Here are a few tips on how to help your dog have a less stressful vet visit and the younger your pet is when you start this the better, although it’s worth the effort for dogs of ANY age: 

 

1. Impromptu Visits 

Make impromptu visits to the vet when your dog doesn’t NEED their assistance – perhaps drop in as part of your walk once a week. Let the practice staff know you are trying to train your pooch and get them to make a fuss of them – only if your dog likes it of course!  

Also, as with any positive reinforcement training, remember to give them some tasty treats. 

This will help your dog build up positive feelings about visiting the vet, so that when they do actually need to be seen for treatment, they will be more relaxed.  

 

2. Handling 

One of the things many dogs dislike about visiting the vet is being handled, especially in places they are not used to being touched. 

This is another thing you can help your dog get used to at home, long before they need to visit the vet. Start at home by touching them on a part of their body you know they enjoy – often the chest or behind the ears are favorite places.  Leave your hand there for no more than three seconds, then give them a treat, and let them relax.   

Gradually move your hand to a new area, perhaps the front leg, for a maximum of three seconds, and give a treat each time.  If your dog looks uncomfortable at any point, stop what you are doing.  Remember to take this ‘touch and treat’ approach super slowly.  The ultimate aim is to be able to eventually touch your dog on their paws, lift up their tail, look in their mouth – basically, all of the things a vet may need to do during an examination. 

Gradually increase the time you leave your hand on them up to 10 seconds. As with so many aspects of dog training, the ‘little and often’ approach tends to work best, so set aside some time each week and make this part of your play time.  

 

3. Waiting Room   

There’s more often than not a period in the waiting room, so help your pooch relax by bringing their favorite toy and blanket and talk to them in a calm voice to keep their focus on you. This will help reassure them and know that their best friend is right by their side.   

If possible, be sure to sit as far away from the door and the busy reception desk as you can. Also, try and create space between other visitors and position your dog so that they are facing away from other animals. This will help lessen their anxiety and keep them more settled.  

 

4. Examination Room 

When it’s time to go into the examination room, remember that you are your dog’s best friend, and they are relying on you to speak up for them.  You know better than anyone how your dog shows they are stressed and growling is the common way dogs vocalize that they are not comfortable. The vet will be totally absorbed in actual examination or procedure, so may be unable to see your pet’s face or hear them.
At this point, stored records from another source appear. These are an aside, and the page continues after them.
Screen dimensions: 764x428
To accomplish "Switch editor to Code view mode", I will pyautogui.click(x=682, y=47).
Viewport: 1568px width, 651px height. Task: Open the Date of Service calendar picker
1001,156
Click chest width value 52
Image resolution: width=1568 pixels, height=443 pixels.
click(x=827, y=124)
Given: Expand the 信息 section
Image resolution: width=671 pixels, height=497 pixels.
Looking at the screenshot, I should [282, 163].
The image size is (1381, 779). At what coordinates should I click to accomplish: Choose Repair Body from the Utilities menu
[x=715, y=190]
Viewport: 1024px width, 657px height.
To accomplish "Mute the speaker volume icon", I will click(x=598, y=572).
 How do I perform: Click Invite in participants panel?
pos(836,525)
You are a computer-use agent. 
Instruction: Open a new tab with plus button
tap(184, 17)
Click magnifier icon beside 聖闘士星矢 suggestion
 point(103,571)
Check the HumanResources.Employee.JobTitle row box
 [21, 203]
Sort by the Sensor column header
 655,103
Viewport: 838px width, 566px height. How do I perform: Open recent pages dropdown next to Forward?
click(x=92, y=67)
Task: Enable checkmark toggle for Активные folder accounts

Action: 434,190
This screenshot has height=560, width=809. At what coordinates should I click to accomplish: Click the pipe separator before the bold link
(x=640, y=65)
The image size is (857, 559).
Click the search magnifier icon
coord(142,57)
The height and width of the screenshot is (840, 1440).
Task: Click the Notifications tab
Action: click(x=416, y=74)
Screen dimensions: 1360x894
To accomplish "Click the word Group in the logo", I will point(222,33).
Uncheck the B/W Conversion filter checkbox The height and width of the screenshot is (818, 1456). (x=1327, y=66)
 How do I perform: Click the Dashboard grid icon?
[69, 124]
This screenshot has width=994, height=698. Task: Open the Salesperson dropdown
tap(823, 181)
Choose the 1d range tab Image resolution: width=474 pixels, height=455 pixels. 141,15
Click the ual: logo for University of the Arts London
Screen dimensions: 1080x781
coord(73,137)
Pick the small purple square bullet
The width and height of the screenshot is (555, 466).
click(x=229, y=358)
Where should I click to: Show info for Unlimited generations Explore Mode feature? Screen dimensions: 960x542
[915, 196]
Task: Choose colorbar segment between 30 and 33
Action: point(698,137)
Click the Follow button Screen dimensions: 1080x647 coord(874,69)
It’s up to you to pay close attention to how your furry friend is reacting to the procedure and if they get stressed or begin to growl, please do not hold back from politely, but firmly, asking the vet to stop what they are doing. Both your dog and your vet will thank you for speaking up! 

NEVER tell your dog off for growling – they are only trying to tell you they are in distress. 

Bites can occur during vet examinations because the owner and the vet ignored a growl and the dog felt they had no other way to show how uncomfortable they felt in that situation.  Being aware of the different ways your furry friend communicates is the best way to ensure every visit to the vets has a happy ending.        

While regular vet visits are necessary to help ensure our furry best friends are kept in tip-top health, we hope that you do not have cause for more frequent visits due to accident or illness. 

Wishing you and your canine companions the best of health – always!